Early Peregrine Falcons are moving. They eat just about anything that flies, concentrating on shorebirds and ducks. Some peregrines get so good at shorebird hunting that they follow their quarry all the way to the bottom of South America, but some get waylaid by the pigeons in the Duluth harbor and stick out the winter all the way up here.
My favorite hawks of all are the littlest ones—the dainty American Kestrels. I like them in part because they never attack Blue Jays or nighthawks, and in part because they’re so colorful and delicate. For some reason, young kestrels often hang out together on migration, and sometimes we can find a flock of seven or even eight migrating together. In the pre-dawn twilight one morning a couple of years ago when my daughter Katie and I were counting at the Lakewood Pumping Station, we saw a group of three kestrels ambush a small bat. That little mammal darted about and managed just barely to avoid them.
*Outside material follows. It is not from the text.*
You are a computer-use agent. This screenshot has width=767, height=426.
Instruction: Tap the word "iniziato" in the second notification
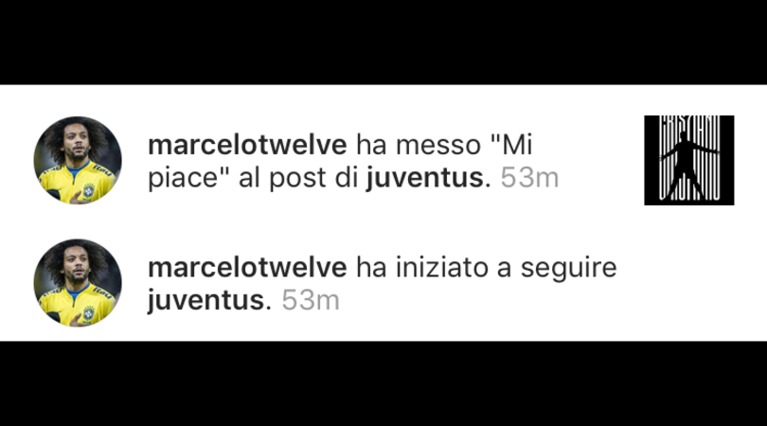tap(441, 268)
Ironically, I think the kestrels would have been more successful alone or with just two—every time one got really close to the bat, it had to veer off to avoid colliding with one of its buddies.
Although kestrels were once known as sparrow hawks, they don’t eat nearly as many birds as they do insects. During migration they concentrate on dragonflies, and we can always predict how kestrel migration will go based on how many dragonflies are on the move. Over Labor Day weekend, there were a bazillion dragonflies flying in Duluth—especially on Sunday—and sure enough, there were hundreds of kestrels overhead, too. Kestrels are hardly enough that some of them overwinter this far north, but the vast majority move where they can find cold-blooded prey like dragonflies and grasshoppers. I feel sad watching them leave—I get a lovely homey feeling all summer seeing kestrels perched on telephone poles and lines along Highway 13, and I miss them in winter. But these ballerinas of the hawk world balance the more macho displays of bigger, tougher hawks winging through, bringing sparkle and delicate beauty to the autumn sky. If they have to migrate away from us for many long months, I’m glad they at least do it in style.